As I left my sanctuary and went to investigate, I thought for sure you must be knocking things over because you are rambunctious. I silently accepted the hour of housework or relaxation that I would lose to take you out for exercise on this rainy Monday. Since you've come in to my home, I've resigned myself to this sacrifice because I know it gives you much joy and brings peace to my evenings. But today's destruction was not fueled by any normal excess of doggy energy. No, curiosity and hunger for the unknown were the sole factors in your decision to take down the forbidden foodstuffs.
Like Ron Burgundy, I wasn't even mad. I was impressed. Not only did you manage to open a can of Campbell's tomato soup, you ate it all. You even chose the heart healthy low-sodium variety. And as you tried to lick away the incriminating stains on the rug, I almost heard you say that it was "Mmm, mmm good." Well, happy birthday, best friend. There are no lectures or angry throat noises from me today. To the victor, go the spoils. You can have your soup and eat it too. And as I watched you march downstairs to wash this salty appetizer down, I was even more impressed with how you followed it up with a full bowl of dog food.

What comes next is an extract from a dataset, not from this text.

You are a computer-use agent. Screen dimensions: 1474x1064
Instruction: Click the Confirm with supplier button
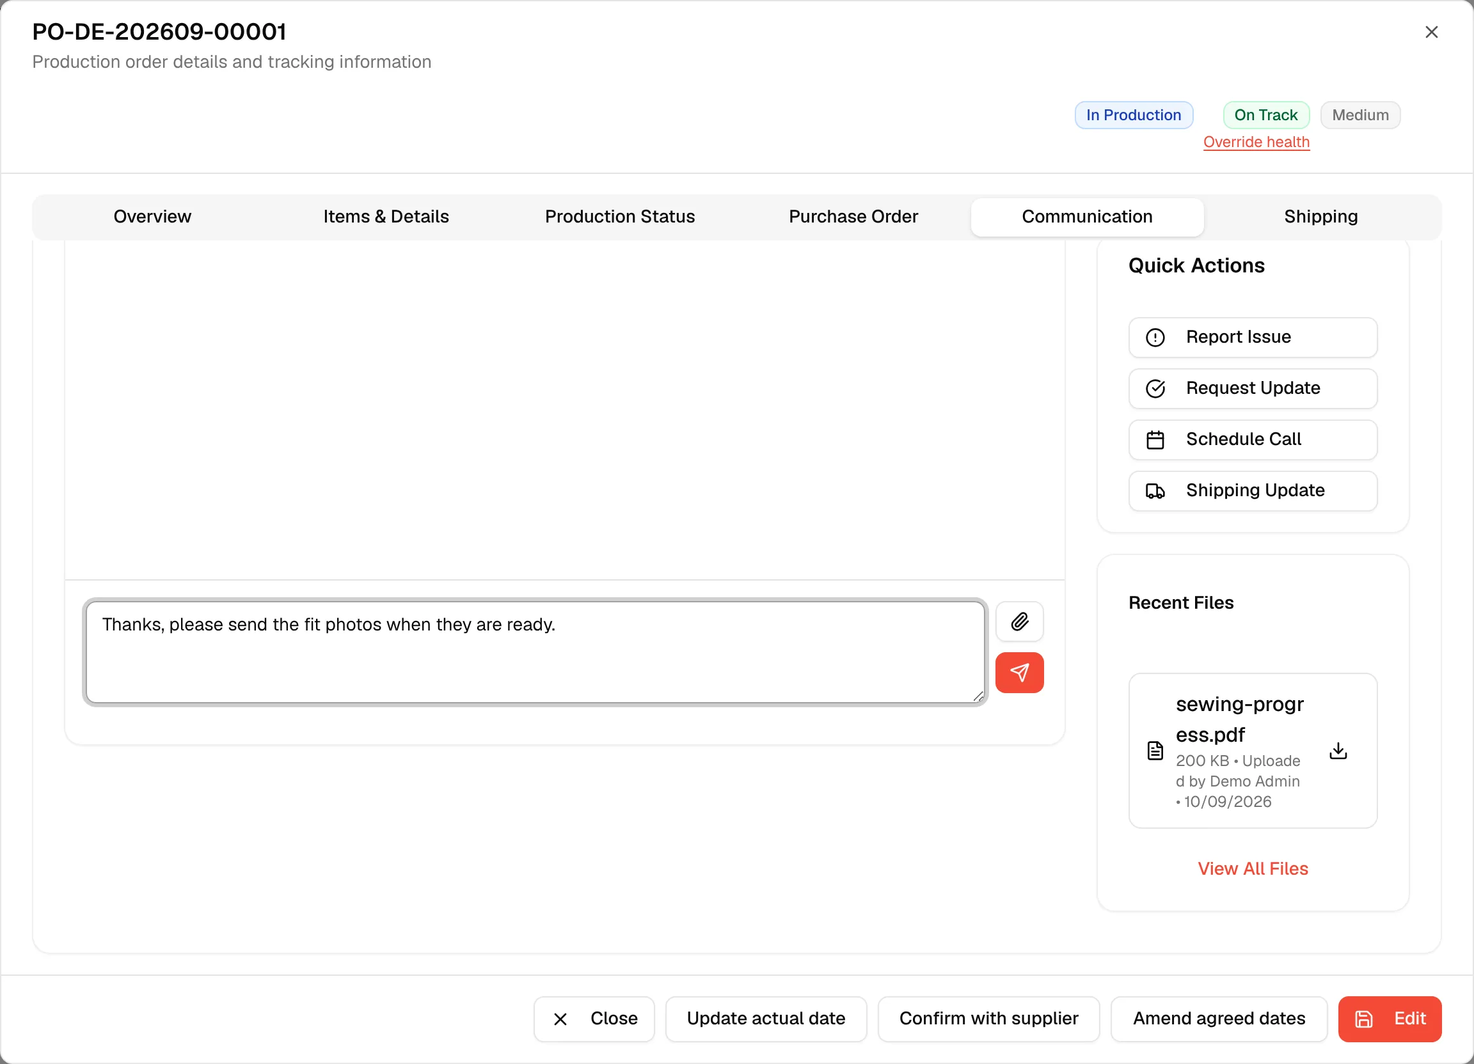pyautogui.click(x=989, y=1019)
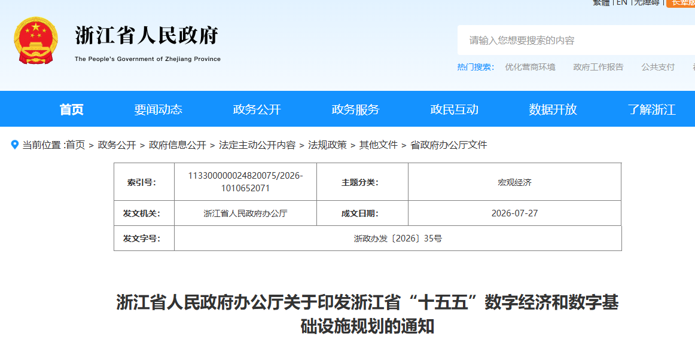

Later, in the evening as I did my laundry and relaxed on the couch, I realized you weren't around begging for your evening walk. Don't think this welcome reprieve from my pet owner responsibilities went unnoticed. Perhaps you offered this nice gesture in thanks for the delicious, room temperature tomato soup. Perhaps, we really are best friends and this is just two buddies looking out for each other. In any event, I think we both learned a valuable lesson tonight. Myself, I learned that dogs deserve birthdays too. And although you can't communicate it perfectly, I can tell what you learned by your pained smile and the way you are lying supinely nursing your bloated belly. The dry bits of cornmeal, chicken and other dried animal bi-products floating in an acidic, tomato flavored broth in your stomach must've finally taught you that sometimes people food really is just for people.